**RECORDS SUPPLIED**

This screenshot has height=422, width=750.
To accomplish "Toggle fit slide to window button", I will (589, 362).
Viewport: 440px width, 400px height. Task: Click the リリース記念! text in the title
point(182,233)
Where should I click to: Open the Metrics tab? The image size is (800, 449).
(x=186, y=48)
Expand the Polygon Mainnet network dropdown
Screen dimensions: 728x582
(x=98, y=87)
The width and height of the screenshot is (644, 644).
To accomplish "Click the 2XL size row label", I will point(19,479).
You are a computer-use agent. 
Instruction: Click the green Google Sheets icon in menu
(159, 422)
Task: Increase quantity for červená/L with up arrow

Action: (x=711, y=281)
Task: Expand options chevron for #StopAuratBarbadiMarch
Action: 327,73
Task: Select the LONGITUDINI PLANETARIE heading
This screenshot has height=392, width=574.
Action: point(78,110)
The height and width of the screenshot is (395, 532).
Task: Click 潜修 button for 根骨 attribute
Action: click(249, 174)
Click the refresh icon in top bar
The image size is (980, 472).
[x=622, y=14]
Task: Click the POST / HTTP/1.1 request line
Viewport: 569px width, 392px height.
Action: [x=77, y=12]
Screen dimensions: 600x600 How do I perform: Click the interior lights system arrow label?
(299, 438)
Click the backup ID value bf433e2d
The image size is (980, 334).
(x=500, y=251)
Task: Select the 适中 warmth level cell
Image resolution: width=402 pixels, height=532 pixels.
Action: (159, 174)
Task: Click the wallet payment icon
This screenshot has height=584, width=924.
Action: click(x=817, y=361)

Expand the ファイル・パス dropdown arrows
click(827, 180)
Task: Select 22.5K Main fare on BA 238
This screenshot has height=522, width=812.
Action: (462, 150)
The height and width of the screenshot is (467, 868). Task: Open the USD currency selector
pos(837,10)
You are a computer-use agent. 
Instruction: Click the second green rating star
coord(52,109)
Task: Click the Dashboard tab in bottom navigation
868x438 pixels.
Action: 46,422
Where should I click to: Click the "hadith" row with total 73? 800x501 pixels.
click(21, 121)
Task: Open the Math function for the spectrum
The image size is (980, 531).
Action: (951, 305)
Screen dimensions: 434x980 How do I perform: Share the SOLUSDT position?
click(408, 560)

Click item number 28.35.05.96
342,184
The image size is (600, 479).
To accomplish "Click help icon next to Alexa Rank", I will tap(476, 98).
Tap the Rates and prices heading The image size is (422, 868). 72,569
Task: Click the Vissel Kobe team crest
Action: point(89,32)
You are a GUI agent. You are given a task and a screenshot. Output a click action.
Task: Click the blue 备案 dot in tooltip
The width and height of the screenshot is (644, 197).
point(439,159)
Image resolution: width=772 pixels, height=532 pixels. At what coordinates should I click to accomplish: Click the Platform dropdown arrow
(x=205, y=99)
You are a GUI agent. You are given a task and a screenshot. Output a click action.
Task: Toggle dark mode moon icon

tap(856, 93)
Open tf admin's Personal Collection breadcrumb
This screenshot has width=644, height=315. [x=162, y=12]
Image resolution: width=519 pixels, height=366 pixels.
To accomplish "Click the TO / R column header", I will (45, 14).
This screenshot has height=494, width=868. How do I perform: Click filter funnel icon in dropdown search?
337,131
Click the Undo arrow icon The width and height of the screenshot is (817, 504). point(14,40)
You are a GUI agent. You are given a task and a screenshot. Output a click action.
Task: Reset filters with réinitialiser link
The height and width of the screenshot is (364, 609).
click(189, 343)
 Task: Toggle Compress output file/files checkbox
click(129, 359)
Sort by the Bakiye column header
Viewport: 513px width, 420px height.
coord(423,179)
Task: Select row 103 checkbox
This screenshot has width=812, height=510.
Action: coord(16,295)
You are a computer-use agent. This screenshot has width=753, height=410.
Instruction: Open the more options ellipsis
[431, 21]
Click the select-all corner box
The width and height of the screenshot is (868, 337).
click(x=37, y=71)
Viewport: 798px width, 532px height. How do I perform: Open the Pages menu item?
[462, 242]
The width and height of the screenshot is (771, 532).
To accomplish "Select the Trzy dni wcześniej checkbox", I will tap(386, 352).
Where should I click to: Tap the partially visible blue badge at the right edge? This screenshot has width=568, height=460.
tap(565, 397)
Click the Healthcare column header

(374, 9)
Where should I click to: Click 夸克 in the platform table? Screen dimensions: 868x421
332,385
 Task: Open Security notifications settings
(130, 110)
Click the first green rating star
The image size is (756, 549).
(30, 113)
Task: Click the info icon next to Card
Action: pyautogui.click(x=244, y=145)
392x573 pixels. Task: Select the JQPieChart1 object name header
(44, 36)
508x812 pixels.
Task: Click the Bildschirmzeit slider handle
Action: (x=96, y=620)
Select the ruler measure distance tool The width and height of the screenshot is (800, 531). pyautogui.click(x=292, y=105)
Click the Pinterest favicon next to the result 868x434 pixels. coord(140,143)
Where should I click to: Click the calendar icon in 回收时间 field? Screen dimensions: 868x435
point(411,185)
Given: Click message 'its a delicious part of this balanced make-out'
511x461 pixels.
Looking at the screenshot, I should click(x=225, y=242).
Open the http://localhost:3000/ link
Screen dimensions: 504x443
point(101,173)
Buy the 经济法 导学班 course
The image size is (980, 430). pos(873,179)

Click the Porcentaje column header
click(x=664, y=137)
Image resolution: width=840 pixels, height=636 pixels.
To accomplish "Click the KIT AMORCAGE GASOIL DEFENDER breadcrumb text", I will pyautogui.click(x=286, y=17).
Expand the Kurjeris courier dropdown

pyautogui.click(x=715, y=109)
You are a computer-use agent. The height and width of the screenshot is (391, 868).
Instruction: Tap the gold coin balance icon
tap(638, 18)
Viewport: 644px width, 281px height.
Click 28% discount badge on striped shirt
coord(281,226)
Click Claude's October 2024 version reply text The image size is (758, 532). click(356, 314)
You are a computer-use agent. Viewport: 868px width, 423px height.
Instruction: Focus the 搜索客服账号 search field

**WHAT IS EXPECTED**
Out of the entries above, write out only the lines between the line holding "Where should I click to: Tap" and the line holding "Click the first green rating star", inclusive, each exactly as given.

**THE COMPLETED TASK**
Where should I click to: Tap the partially visible blue badge at the right edge? This screenshot has width=568, height=460.
tap(565, 397)
Click the Healthcare column header

(374, 9)
Where should I click to: Click 夸克 in the platform table? Screen dimensions: 868x421
332,385
 Task: Open Security notifications settings
(130, 110)
Click the first green rating star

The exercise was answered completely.